When the “employer mandate” under the Affordable Care Act (ACA) becomes effective on January 1, 2015, employers who have 50 or more employees will be required to offer health insurance coverage to their workers, or pay a penalty if they do not do so. Some employers have been quietly considering the potential use of plans covering only limited benefits to comply with the employer mandate.

It is not universally recognized that in the ACA, the definition of “minimum essential coverage” (“MEC”), which large employers must provide to their employees, does not align with the definition of “essential health benefits” which individuals’ plans must cover. Under the law and regulations as currently written, MEC need not be as comprehensive as the array of “essential benefits” that will be required in plans sold directly to small businesses and individuals. While it is clear that the definition of MEC does not include coverage providing only non-medical benefits, such as coverage only for vision care or dental care, all “employer-sponsored coverage” (including COBRA coverage and retiree coverage) that provides broad health benefits will generally meet the MEC requirement.

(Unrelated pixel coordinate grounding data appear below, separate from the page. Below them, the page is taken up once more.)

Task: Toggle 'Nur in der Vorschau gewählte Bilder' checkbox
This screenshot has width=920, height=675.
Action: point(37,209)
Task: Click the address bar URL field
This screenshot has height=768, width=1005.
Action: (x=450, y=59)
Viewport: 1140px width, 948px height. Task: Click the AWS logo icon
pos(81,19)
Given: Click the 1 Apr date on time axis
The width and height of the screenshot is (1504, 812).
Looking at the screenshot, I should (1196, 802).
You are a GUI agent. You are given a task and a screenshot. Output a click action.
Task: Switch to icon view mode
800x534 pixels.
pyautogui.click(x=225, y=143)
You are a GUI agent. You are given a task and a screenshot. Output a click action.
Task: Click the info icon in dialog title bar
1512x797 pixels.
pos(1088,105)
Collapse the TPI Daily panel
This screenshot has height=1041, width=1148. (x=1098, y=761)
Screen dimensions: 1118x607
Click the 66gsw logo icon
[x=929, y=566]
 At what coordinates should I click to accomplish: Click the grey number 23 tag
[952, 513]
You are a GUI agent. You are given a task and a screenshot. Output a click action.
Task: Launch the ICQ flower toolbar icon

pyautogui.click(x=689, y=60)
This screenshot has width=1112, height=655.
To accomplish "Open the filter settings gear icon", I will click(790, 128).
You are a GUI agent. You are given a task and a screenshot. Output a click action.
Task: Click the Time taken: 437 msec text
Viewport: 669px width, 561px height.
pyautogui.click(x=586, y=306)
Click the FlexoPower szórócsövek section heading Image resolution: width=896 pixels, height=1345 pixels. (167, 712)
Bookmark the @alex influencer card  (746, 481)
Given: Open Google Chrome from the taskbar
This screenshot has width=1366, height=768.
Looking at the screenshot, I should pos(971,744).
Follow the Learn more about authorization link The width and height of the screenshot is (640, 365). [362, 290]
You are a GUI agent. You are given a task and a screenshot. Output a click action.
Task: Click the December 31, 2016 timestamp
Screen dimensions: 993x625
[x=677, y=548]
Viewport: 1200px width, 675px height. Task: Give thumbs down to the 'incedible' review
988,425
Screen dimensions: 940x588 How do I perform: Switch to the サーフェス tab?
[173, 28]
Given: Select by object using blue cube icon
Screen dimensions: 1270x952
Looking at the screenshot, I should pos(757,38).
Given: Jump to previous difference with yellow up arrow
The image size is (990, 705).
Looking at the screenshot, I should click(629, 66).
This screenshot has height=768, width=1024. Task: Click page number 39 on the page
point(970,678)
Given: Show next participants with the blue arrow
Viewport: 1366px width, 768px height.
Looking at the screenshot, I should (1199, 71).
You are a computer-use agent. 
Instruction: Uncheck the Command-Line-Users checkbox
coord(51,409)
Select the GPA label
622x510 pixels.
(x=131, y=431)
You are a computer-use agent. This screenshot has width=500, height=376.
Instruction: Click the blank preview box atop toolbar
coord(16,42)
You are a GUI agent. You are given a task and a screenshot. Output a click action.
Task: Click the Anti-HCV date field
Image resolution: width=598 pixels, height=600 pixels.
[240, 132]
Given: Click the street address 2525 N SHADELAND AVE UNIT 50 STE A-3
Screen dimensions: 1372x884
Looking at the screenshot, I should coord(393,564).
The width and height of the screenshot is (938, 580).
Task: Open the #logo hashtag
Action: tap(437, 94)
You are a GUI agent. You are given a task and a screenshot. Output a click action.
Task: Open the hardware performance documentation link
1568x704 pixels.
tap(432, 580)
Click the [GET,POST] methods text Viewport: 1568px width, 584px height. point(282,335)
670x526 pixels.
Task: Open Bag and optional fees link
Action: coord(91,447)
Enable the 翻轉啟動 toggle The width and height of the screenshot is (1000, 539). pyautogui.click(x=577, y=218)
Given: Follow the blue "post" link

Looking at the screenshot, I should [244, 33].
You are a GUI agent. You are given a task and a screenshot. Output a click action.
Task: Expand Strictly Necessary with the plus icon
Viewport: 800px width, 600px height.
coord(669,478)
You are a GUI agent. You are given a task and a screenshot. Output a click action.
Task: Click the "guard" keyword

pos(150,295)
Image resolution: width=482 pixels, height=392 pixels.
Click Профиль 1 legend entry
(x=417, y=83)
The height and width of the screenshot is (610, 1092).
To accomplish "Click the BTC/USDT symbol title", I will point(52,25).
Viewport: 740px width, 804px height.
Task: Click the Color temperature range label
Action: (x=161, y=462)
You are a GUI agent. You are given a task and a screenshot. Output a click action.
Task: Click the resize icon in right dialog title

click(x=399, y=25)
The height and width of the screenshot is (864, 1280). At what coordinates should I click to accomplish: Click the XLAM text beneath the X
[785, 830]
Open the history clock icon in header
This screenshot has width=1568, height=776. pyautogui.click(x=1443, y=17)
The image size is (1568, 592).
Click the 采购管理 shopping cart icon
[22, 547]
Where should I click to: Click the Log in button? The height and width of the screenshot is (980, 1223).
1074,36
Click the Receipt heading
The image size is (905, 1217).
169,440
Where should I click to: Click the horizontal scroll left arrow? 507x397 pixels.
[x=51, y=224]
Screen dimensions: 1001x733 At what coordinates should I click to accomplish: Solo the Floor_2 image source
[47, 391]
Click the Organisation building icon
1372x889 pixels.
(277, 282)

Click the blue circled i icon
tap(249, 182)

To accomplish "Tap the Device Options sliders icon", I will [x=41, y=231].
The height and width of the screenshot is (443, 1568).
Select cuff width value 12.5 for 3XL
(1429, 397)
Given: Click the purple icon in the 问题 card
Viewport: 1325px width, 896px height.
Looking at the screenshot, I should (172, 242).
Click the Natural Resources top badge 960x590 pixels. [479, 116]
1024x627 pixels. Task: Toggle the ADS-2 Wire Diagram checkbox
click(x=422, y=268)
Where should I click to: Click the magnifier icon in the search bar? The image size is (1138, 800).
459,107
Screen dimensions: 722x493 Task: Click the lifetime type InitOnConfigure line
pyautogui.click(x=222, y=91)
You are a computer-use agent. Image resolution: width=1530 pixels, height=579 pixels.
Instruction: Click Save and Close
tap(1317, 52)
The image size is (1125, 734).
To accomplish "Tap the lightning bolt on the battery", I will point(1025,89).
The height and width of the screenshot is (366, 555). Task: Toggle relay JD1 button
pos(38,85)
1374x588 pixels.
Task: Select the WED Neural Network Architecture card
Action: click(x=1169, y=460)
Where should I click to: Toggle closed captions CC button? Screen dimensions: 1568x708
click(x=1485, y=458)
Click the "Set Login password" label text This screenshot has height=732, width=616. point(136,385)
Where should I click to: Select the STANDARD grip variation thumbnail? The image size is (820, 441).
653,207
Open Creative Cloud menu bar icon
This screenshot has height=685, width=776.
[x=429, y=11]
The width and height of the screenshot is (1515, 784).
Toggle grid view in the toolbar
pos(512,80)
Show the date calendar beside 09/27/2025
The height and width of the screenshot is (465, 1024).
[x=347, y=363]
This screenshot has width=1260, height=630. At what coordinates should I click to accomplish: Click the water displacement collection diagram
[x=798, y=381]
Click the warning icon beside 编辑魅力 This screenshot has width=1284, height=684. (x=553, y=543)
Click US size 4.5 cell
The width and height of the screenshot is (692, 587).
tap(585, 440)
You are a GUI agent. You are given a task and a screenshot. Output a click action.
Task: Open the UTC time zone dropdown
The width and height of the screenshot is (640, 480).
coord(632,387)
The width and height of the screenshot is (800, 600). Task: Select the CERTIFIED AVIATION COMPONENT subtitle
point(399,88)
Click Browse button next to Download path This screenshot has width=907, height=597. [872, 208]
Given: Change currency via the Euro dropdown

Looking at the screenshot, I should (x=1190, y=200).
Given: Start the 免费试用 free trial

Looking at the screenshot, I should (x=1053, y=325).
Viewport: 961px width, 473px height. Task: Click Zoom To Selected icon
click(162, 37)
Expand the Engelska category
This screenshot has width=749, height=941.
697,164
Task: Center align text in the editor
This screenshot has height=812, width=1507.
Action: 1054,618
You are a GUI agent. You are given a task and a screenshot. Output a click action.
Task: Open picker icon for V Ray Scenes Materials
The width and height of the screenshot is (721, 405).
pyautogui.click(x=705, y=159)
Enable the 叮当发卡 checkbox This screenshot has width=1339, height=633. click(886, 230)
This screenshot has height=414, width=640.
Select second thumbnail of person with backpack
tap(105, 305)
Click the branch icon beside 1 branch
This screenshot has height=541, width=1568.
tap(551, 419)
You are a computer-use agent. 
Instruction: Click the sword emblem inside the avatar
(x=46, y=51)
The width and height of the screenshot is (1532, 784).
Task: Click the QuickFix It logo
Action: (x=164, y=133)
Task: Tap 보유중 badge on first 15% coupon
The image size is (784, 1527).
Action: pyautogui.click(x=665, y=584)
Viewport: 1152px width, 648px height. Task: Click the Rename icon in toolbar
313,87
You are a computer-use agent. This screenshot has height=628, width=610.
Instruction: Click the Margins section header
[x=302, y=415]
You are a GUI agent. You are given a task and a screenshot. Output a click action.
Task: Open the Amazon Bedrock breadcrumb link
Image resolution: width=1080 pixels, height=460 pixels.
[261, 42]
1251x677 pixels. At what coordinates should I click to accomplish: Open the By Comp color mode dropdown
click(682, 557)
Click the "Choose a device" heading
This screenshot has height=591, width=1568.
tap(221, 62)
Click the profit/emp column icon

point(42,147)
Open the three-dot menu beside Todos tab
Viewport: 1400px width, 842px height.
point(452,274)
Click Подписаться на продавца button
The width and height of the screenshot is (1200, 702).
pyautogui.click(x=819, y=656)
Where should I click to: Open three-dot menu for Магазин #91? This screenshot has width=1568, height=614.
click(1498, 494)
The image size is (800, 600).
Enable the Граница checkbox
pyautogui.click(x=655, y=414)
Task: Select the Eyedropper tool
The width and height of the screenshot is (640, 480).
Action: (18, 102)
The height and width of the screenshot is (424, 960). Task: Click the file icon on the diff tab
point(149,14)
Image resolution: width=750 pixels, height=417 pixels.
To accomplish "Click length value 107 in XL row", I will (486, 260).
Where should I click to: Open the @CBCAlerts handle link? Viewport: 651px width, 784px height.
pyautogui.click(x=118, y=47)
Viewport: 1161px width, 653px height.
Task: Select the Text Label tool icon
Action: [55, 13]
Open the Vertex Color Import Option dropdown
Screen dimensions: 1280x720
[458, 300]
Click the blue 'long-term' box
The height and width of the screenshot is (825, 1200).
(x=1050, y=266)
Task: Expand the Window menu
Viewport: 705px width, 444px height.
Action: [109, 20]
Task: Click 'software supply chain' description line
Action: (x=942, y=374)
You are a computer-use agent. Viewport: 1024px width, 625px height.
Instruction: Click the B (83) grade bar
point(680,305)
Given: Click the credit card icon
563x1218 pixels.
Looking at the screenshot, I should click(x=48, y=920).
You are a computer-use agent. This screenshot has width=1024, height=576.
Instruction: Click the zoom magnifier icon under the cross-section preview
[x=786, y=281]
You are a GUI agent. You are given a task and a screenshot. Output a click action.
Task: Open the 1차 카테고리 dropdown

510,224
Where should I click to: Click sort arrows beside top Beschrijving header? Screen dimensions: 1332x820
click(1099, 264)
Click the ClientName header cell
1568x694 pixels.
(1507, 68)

This creates the possibility that an employer might be able to comply with the employer mandate by offering a “skinny” health plan that covers only preventive care. Since it is anticipated that many employees in that scenario would want additional basic coverage, a low-cost limited medical benefit plan that is not intended to comply with the ACA could be offered as a supplement. An employer that implements this strategy would not be subject to the penalty for not providing insurance to its employees; however, another type of per-employee penalty could be imposed on the employer if its low-earning employees were to opt out of the employer-provided coverage and seek subsidized, more comprehensive policies in the state healthcare “marketplaces,” or exchanges. 

It should be noted, however, that the potential use of “skinny plans” to meet MEC is a fairly new concept, and it remains possible that the use of such plans will draw regulatory scrutiny or be determined to violate other legal requirements. Additionally, it is possible that the MEC definition may be revised in the future to line up more precisely with the definition of “essential health benefits,” thereby requiring employers to offer more robust coverage (or pay the per-employee penalty for not doing so).